Saint François et les diables, œuvre de Giotto.

On la retrouve dans l'Ancien Testament, où le bouc émissaire chargé des fautes des Israélites est envoyé dans le désert (Lv 16,20-22). Jésus pratique l'exorcisme à plusieurs reprises, ainsi que ses disciples qui « chassent les démons » en son nom : « guérison du possédé », Mt 8,28-34 ; Mt 9,32-34 ; Mt 12,22-24 ; Mt 15,21-28 ; Mc 1,23-28 ; Mc 5,1-20 ; Lc 4,33-36 ; Lc 8,26-39 ; Lc 11-14 ; Lc 13,10-17etc.

On le retrouve également dans le chamanisme caucasien, les rituels africains et le vaudou.

L'exorcisme est historiquement institutionnalisé dans le catholicisme, particulièrement au Moyen Âge, et il continue à être pratiqué à l'heure actuelle, soit au niveau symbolique et sacramentel, soit au niveau pratique (prêtres exorcistes).

Dans l'islam, le Coran a en lui-même une valeur exorcistique par le biais de la pratique ésotérique de la Roqya (Ruqiya), afin de lutter contre des djinns.

Dans le catholicisme modifier

Le mot provient du grec ancien : ἐξορκισμός / exorkismós : « action de faire prêter serment », de ex-orkizein : « faire prêter serment, faire jurer à quelqu'un par le Seigneur » ; il passera directement en latin : exorcismus, exorcizare.

L'Église catholique se réfère au commandement de Jésus de Nazareth : « Guérissez les malades, ressuscitez les morts, purifiez les lépreux, expulsez les démons. » (Mt 10.8).

L'exorcisme vise à expulser les démons ou à libérer de l'emprise démoniaque par l'autorité spirituelle que Jésus a confiée à son Église. L'entité censée provoquer la possession est la puissance que les chrétiens nomment Satan ou le diable.

Quand l'Église demande avec autorité, au nom de Jésus-Christ, qu'une personne ou un objet soit protégé contre l'emprise du Mal et soustrait à son empire, on parle d'exorcisme public. Sous une forme simple, l'exorcisme est pratiqué lors de la célébration du baptême. L'exorcisme canonique solennel, appelé « grand exorcisme », ne peut être pratiqué que par un prêtre exorciste et avec la permission de l'évêque, qui est canoniquement l'un des successeurs des apôtres. Le plus souvent, il délègue cette autorité à des prêtres subalternes : ce sont les exorcistes. Un pape, en tant qu'évêque de Rome, peut effectuer des exorcismes au cours de son pontificat.

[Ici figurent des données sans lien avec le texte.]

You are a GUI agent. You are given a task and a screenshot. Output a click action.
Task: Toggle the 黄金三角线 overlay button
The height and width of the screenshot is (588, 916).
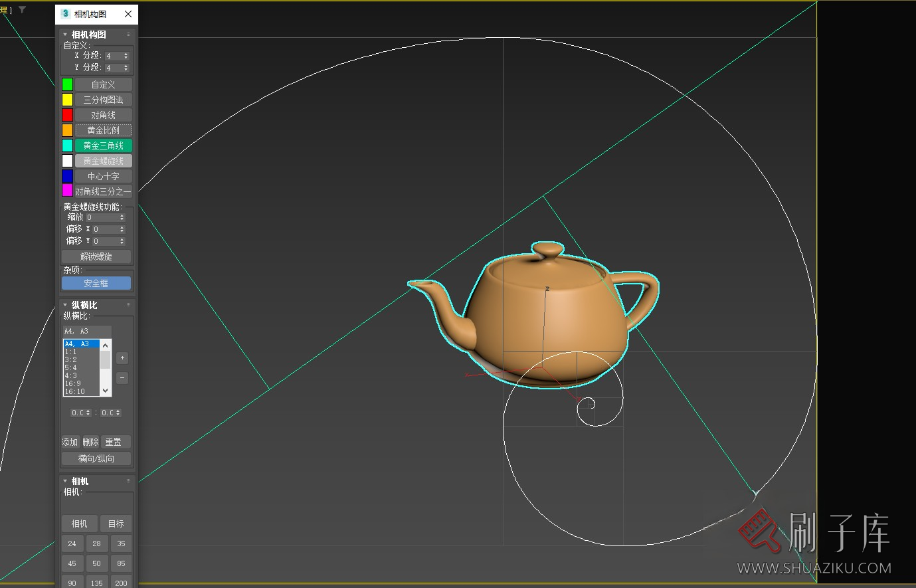(x=103, y=146)
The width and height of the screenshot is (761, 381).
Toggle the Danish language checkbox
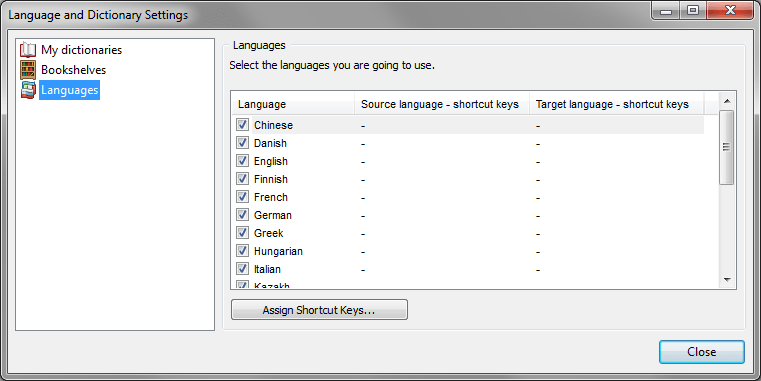[x=243, y=143]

Crise de possession et hystérie modifier

La possession se présente comme un état dissociatif tel qu'il est décrit dans les psychoses schizophréniques ; mais la réponse à y apporter n'est jamais univoque et ne doit pas être dissociée du contexte culturel dans lequel elle apparaît.

Ainsi l'histoire des possédées de Loudun peut être rapportée à une schizophrénie (ou hystérie collective) présentée par toutes les religieuses d'un même couvent ; il en est de même des cas de possession présentée au sein même du territoire africain à comparer aux bouffées délirantes présentées par des africains transplantés en Europe par exemple et subissant les effets pathogènes de l'acculturation.

Mis à part sa signification théologique (ou culturelle) particulière, ainsi que les éventuels phénomènes parapsychologiques qui pourraient lui être associés, la crise de possession ne se distingue pas d'une crise d'hystérie au sens de Charcot ou des phénomènes de spasmophilie, de transe, voire des états de rebirth provoqués dans certaines thérapeutiques.

Pour les théologiens catholiques, le diagnostic différentiel entre maladie mentale et possession diabolique, s'est fondé pendant un certain temps sur l'existence de phénomènes paranormaux. L'Église catholique a très nettement révisé sa position. Par exemple, dans le Praktisches Bibellexicon[1] : « Étant donné la ressemblance frappante entre la possession et les phénomènes décrits par la parapsychologie, aujourd'hui s'impose la plus extrême réserve. Ce qui, auparavant était considéré comme le signe certain de l'authenticité d'une possession ne peut plus aujourd'hui passer pour tel sans plus ample examen. »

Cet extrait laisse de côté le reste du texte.